Depois de alguns anos, Capitu finalmente tem um filho, e o casal pode retribuir a homenagem que Escobar e Sancha lhe haviam prestado: o filho é batizado com o nome de Ezequiel.


Os casais passam a conviver intensamente. Bento vê uma semelhança terrível entre o pequeno Ezequiel e seu amigo Escobar, que, numa de suas aventuras na praia – o personagem era excelente nadador –, morre afogado.
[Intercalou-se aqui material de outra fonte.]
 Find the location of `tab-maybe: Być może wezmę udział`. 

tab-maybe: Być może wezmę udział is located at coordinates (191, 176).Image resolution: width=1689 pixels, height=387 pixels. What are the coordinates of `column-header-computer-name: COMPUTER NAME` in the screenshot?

Bento enxerga no filho a figura do amigo falecido e fica convencido de que fora traído pela mulher. Resolve suicidar-se bebendo uma xícara de café envenenado. Quando Ezequiel entra em seu escritório, decide matar a criança, mas desiste no último momento. Diz ao garoto, então, que não é seu pai. Capitu escuta tudo e lamenta-se pelo ciúme de Bentinho, que, segundo ela, fora despertado pela casualidade da semelhança.


Após inúmeras discussões, o casal decide separar-se. Arruma-se uma viagem para a Europa com o intuito de encobrir a nova situação, que levantaria muita polêmica. O protagonista retorna sozinho ao Brasil e se torna, pouco a pouco, o amargo Dom Casmurro. Capitu morre no exterior e Ezequiel tenta reatar relações com ele, mas a semelhança extrema com Escobar faz com que Bento Santiago o rejeite novamente.


O destino de Ezequiel é infeliz: ele morre de febre tifóide durante uma pesquisa arqueológica em Jerusalém.


Triste e nostálgico, o narrador constrói uma casa que imita sua casa de infância, na rua de Matacavalos. O próprio livro é também uma tentativa de recuperar o sentido de sua vida. No fim, o narrador parece menosprezar um pouco a própria criação. Convence-se de que o melhor a fazer agora é escrever outra obra sobre “a história dos subúrbios”.

NARRADOR
O narrador é Bento Santiago, transformado já no velho Dom Casmurro. O foco narrativo é, portanto, em primeira pessoa e toda a narrativa é uma lembrança do personagem sobre sua vida, desde os tempos de criança, quando ainda era chamado de Bentinho.

TEMPO
O tempo da narrativa é psicológico, e não cronológico. Esse recurso é chamado impressionismo, porque o narrador se detém nas experiências que marcaram sua subjetividade. Seria usada pelo escritor francês Marcel Proust em sua obra Em Busca do Tempo Perdido. A falibilidade da memória surge como fator de complexidade, uma vez que uma lembrança só pode ser acessada de um momento presente.


Os acontecimentos, então, passam pelo filtro da subjetividade presente. É por isso que a descrição que o narrador faz de Capitu, como uma pessoa volúvel e sensual, deve ser posta em dúvida pelo leitor. O sentimento de ciúme exacerbado de Bento pode ter desvirtuado a figura da personagem.